HTTP responses include a set of headers that provide additional information about the response. This blog post aims to provide a comprehensive list of these headers and their descriptions.

Standard Headers

Accept-Patch

Specifies the patch document formats supported by the server.

Accept-Ranges

Indicates the range types (e.g., bytes) supported for partial content retrieval.

Age

Shows the age of the object in a cache, in seconds.

Allow

Specifies the valid methods for a resource, used in 405 Method Not Allowed responses.

Alt-Svc

Used in HTTP/2 to indicate alternative network locations or protocols for accessing resources.

Cache-Control

Defines caching directives, such as max-age and no-cache, to control how responses are cached.

Connection

Controls options for the current connection and lists hop-by-hop response fields. Deprecated in HTTP/2.

Content-Disposition

Suggests a filename or triggers a file download dialogue for the resource.

Content-Encoding

Indicates the encoding used for the response data, such as gzip for HTTP compression.

Content-Language

Specifies the natural language of the content intended for the audience.

Content-Length

The size of the response body in bytes.

Content-Location

Provides an alternate location for the response data.

Content-Range

Indicates the range of the partial content within a full body message.

Content-Type

Specifies the MIME type of the response content.

Date

The date and time that the response was sent.

Delta-Base

Specifies the delta-encoding entity tag of the response.

ETag

Provides a unique identifier for a specific version of a resource.

Expires

Indicates the date/time after which the response is considered stale.

IM

Defines instance-manipulations applied to the response.

Last-Modified

Specifies the last modified date of the requested object.

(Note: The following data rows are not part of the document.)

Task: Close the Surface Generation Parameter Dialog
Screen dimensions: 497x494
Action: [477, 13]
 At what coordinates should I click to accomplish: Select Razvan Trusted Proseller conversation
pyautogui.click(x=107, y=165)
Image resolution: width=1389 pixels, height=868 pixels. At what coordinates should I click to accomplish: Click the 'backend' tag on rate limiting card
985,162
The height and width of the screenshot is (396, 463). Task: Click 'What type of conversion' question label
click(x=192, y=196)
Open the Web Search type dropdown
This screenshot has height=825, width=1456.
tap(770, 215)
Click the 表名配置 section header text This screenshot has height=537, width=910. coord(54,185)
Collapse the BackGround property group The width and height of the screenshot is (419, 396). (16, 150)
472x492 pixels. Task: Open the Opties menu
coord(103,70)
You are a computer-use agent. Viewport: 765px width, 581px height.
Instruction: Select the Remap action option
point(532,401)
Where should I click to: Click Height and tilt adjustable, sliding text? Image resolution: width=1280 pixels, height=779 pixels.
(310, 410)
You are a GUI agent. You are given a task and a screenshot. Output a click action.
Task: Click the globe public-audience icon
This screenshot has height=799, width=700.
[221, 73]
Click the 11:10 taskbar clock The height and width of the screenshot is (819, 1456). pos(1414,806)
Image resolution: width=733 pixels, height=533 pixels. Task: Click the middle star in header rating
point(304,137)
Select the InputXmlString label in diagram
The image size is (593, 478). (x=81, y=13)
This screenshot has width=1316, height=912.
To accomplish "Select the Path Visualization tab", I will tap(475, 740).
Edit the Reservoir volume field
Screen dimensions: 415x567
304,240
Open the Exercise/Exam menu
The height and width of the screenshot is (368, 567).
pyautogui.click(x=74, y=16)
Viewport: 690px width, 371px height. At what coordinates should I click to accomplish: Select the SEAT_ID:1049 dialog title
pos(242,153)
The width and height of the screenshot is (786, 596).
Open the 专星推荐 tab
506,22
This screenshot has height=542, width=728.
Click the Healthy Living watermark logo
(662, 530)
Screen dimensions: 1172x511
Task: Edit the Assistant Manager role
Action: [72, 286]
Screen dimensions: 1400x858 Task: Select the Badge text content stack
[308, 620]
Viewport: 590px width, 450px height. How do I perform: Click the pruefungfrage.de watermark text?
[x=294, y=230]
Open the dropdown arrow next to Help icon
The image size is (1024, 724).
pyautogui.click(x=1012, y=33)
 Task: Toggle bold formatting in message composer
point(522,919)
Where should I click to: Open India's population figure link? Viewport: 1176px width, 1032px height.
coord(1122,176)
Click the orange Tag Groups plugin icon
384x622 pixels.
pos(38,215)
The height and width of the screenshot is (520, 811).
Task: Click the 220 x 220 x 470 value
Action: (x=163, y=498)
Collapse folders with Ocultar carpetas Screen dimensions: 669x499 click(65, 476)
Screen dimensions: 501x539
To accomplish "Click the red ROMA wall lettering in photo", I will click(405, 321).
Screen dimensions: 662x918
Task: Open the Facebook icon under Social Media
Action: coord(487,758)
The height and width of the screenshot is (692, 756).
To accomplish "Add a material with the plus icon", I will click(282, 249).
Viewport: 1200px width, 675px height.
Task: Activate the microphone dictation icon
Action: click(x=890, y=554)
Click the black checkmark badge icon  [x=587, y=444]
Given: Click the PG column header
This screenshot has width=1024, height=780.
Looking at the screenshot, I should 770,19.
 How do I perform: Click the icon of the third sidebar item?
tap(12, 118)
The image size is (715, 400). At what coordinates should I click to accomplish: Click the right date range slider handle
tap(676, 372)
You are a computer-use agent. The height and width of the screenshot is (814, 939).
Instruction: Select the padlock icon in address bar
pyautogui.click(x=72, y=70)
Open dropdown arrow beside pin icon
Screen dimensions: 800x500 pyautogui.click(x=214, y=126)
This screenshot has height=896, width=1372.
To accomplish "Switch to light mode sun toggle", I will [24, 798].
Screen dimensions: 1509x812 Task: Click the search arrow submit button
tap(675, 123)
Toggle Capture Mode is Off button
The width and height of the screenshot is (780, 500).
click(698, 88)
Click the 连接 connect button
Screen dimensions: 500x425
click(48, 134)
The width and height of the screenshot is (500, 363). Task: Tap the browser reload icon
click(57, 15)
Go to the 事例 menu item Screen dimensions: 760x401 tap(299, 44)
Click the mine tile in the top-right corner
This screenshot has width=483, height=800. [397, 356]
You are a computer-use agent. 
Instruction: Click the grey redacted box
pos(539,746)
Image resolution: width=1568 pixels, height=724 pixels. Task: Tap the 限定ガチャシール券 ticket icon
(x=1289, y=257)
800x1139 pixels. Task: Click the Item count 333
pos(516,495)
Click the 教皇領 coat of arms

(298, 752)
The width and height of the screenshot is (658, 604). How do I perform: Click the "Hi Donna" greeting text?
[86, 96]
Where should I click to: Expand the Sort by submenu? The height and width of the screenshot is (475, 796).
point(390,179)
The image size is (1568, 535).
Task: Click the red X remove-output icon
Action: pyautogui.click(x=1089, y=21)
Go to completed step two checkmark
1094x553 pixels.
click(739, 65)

Expresses a typed relationship with another resource.

Location

Used in redirection or to indicate the location of a newly created resource.

Pragma

Contains implementation-specific fields that can affect the request-response chain.

Proxy-Authenticate

Requests authentication to access a proxy.

Public-Key-Pins

Announces the hash of the website’s authentic TLS certificate for HTTP Public Key Pinning.

Retry-After

Instructs the client to retry after a specified period of time or date.

Server

Identifies the name of the server.

Sets an HTTP cookie with the specified attributes.

Strict-Transport-Security

Specifies a HSTS Policy to cache the HTTPS-only policy and apply it to subdomains.

Trailer

Indicates that a set of header fields is present in the trailer of a chunked transfer-coded message.

Transfer-Encoding

Specifies the form of encoding used to safely transfer the entity to the user.

Tk

Provides a tracking status header in response to a Do Not Track (DNT) request.

Upgrade

Requests the client to upgrade to another protocol. Deprecated in HTTP/2.

Vary

Informs downstream proxies how to match future request headers with a cached response.

Via

Includes information about the proxies used in the response.

Warning

Provides a general warning about possible problems with the entity body.

WWW-Authenticate

Indicates the authentication scheme needed to access the requested entity.

CORS Headers

  • Access-Control-Allow-Origin
  • Access-Control-Allow-Credentials
  • Access-Control-Expose-Headers
  • Access-Control-Max-Age
  • Access-Control-Allow-Methods
  • Access-Control-Allow-Headers

Non-standard Headers

Content-Security-Policy

Helps protect against XSS attacks.

Refresh

Redirects to a URL after a specified delay.

X-Powered-By

Used by servers to send their name and version information.

X-Request-ID

Passes a request ID from the server to the client.

X-UA-Compatible

Specifies the version of Internet Explorer compatibility to use.

X-XSS-Protection

Used in older browsers to prevent page loading when an XSS attack is detected.